The human kidneys are the major organs of bodily excretion (see Figure 26-1). They are bean-shaped organs located on either side of the backbone at about the level of the stomach and liver. Blood enters the kidneys through renal arteries and leaves through renal veins. Tubes called ureters carry waste products from the kidneys to the urinary bladder for storage or for release.
The product of the kidneys is urine, a watery solution of waste products, salts, organic compounds, and two important nitrogen compounds: uric acid and urea. Uric acid results from nucleic acid decomposition, and urea results from amino acid breakdown in the liver. Both of these nitrogen products can be poisonous to the body and must be removed in the urine.
Figure 26-1 Details of the human excretory system. Position and allied structures of the kidneys (top). A cross section of the kidney showing the two major portions (left). Details of the nephron, the functional unit of the kidney (right).
The functional and structural unit of the kidney is the nephron. The nephron produces urine and is the primary unit of homeostasis in the body. It is essentially a long tubule with a series of associated blood vessels. The upper end of the tubule is an enlarged cuplike structure called the Bowman’s capsule. Below the Bowman’s capsule, the tubule coils to form the proximal tubule, and then it follows a hairpin turn called the loop of Henle. After the loop of Henle, the tubule coils once more as the distal tubule. It then enters a collecting duct, which also receives urine from other distal tubules.
Within the Bowman’s capsule is a coiled ball of capillaries known as a glomerulus. Blood from the renal artery enters the glomerulus. The force of the blood pressure induces plasma to pass through the walls of the glomerulus, pass through the walls of the Bowman’s capsule, and flow into the proximal tubule. Red blood cells and large proteins remain in the blood.
After plasma enters the proximal tubule, it passes through the coils, where usable materials and water are reclaimed. Salts, glucose, amino acids, and other useful compounds flow back through tubular cells into the blood by active transport. Osmosis and the activity of hormones assist the movement. The blood fluid then flows through the loop of Henle into the distal tubule. Once more, salts, water, and other useful materials flow back into the bloodstream. Homeostasis is achieved by this process: A selected amount of hydrogen, ammonium, sodium, chloride, and other ions maintain the delicate salt balance in the body.
The fluid moving from the distal tubules into the collecting duct contains urine. The urine flows through the ureters toward the urinary bladder. When the bladder is full, the urine flows through the urethra to the exterior.
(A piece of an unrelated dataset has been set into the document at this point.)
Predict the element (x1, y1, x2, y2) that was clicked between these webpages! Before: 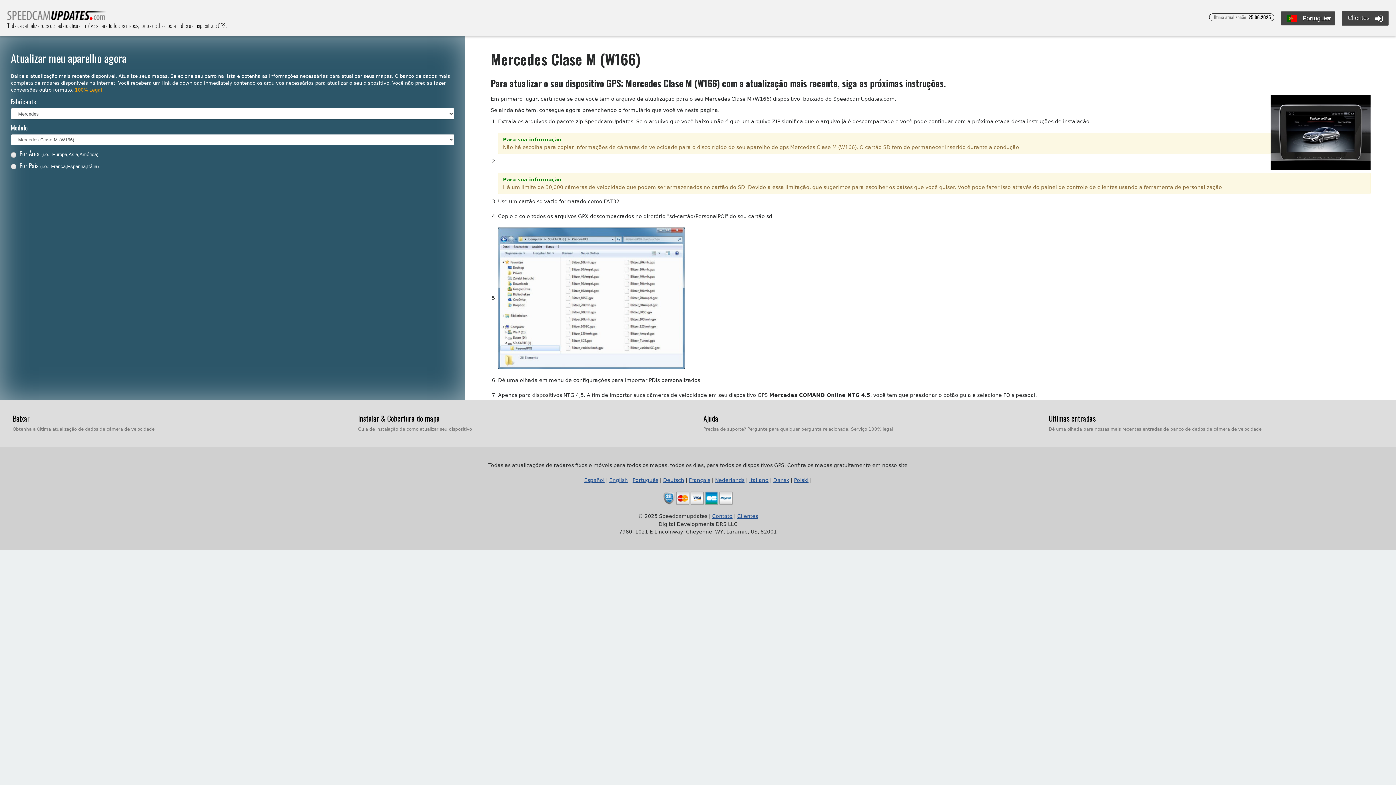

Control of kidney function
The activity of the nephron in the kidney is controlled by a person’s choices and environment as well as hormones. For example, if a person consumes large amounts of protein, much urea will be in the blood from the digestion of the protein. Also, on a hot day, a body will retain water for sweating and cooling, so the amount of urine is reduced.
Humans produce a hormone called antidiuretic hormone (ADH), also known as vasopressin, which is secreted by the posterior lobe of the pituitary gland. It regulates the amount of urine by controlling the rate of water absorption in the nephron tubules.
Some individuals suffer from a condition in which they secrete very low levels of ADH. The result is excessive urination and a disease called diabetes insipidus. Another unrelated form of diabetes, diabetes mellitus, is more widespread. People with this disease produce insufficient levels of insulin. Insulin normally transports glucose molecules into the cells. But when insulin is not available, the glucose remains in the bloodstream. The glucose is removed from the bloodstream in the nephron; to dilute the glucose, the nephron removes large amounts of water from the blood. Thus, the urine tends to be plentiful.
Hormones from the cortex of the adrenal glands also control the content of urine. These hormones promote reabsorption of sodium and chloride ions in the tubules. Thus, they affect the water balance in the body because water flows in the direction of high sodium and chloride content.